Einstein also thought the Cosmological Constant was correct and that an expanding universe was incorrect. Even he could be wrong,
I am one of the "sheep" that
in general prefers monitors over headphones
BUT
something needs to be pointed out in this thread, IMHumbleO. "Mixing in headphones" and "EQing in headphones" are two different animals. EQing is only a small part of mixing.
When the author asks about EQing in headphones, my response would be stick to monitors unless your monitors really suck. Even the best headphones - open or closed, "flat" or "peaked" - are going to add "unnatural" coloration to the percieved frequency response. This is due to the very nature of headphones in general. The size and proximity of the drivers combined with their de-coupling from the environment.
While it sometimes can be possible to translate from this coloration to non-proximate (i.e. non-headphone or earbud) playback, it is in general much more difficult (on good phones) to impossible (on bad phones) to make such a translation. On the other hand, an accurate translation from a great pair of 'phones is probably about as easy as it is from a pair of crapola monitors in a crapola room. In this way, I'd have to say that Dewd is not incorrect in theory.

━━━━━━

What you are asked to do
In the post about headphones versus monitors, how does the writer describe EQing in relation to mixing?

Data taken from a collection

━━━━━━

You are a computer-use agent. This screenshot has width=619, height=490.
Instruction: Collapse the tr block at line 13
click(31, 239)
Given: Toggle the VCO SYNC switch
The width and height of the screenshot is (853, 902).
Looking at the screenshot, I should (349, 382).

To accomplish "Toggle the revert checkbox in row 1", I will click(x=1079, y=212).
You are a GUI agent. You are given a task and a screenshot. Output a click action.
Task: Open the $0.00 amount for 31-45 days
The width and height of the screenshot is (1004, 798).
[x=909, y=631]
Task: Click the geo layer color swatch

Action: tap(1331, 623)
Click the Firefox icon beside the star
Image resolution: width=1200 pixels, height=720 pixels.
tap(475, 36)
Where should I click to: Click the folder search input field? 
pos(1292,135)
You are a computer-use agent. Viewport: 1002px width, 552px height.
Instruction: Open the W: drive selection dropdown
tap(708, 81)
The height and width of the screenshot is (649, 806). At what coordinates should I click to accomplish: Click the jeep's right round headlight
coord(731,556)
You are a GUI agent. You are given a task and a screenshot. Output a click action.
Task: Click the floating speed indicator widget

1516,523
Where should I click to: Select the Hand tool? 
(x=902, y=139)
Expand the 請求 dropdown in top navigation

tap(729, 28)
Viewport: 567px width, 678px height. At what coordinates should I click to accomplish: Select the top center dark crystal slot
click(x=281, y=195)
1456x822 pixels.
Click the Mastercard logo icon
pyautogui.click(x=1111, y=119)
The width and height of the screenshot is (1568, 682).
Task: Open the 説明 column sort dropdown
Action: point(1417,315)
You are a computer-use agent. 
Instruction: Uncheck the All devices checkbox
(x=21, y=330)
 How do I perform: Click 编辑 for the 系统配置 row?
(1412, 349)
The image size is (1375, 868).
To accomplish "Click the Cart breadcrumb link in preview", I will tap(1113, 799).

━━━━━━

Answer to the exercise
EQing is only a small part of mixing.